John was one of the first few baptized at Cane Creek and was Branch President early on. He lived on the north side of Cane Creek near Elisha Talley. Just up the hollow from him lived Thomas DePriest. Brother Lancaster appears in multiple missionary journals. He may have been a cobbler of sorts since several times he is noted noted as having repaired the missionaries shoes. In truth this may have been at most a side business, farming being the primary occupation of nearly all the residents of Cane Creek. Missionaries would also eat at his home, though I have not found a reference to any of them sleeping there.
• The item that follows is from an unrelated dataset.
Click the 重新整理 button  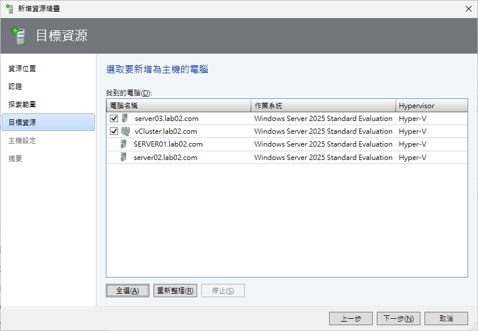[x=175, y=291]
John served as Branch President until October 3 1880. He was replaced by Buswell Blandon. The “eldest daughter” of John Lancaster [Elizabeth at age 12] was baptized on June 20 1880. On September 4 1883, Elder Gibbs records blessing the daughter of brother Lancaster and giving her the name Martha Louisa [Lancaster].
John's sister, Rachel, also joined the Church. She left for Colorado in 1883, well before the massacre. There she married William F. Campbell, a widower from North Carolina with a daughter from a previous marriage.
According to W. L. Pinkerton, after the massacre John immediately took his family to live in Colorado. He was probably in the company that followed John Morgan to Manassa where his sister already lived. Before 1900 he had returned to Tennessee to live in Catroost Perry County following the death of his wife in May 1886 [4th or 25th] in Colorado, and perhaps the death of his sister. John is in Tennessee to sign a deed selling his father's land in Lewis County in September 1891, so he may have moved back to Tennessee before that. Ward records in Colorado indicate that most of his sister Rachel's children returned to Tennessee too. Their names were removed from the church records in 1909.
Many of the saints who left their homes in the lush South for the cold, dry, high altitude plains of southern Colorado decided to return home. Though the historical record tells me where they went, it does not always tell me why.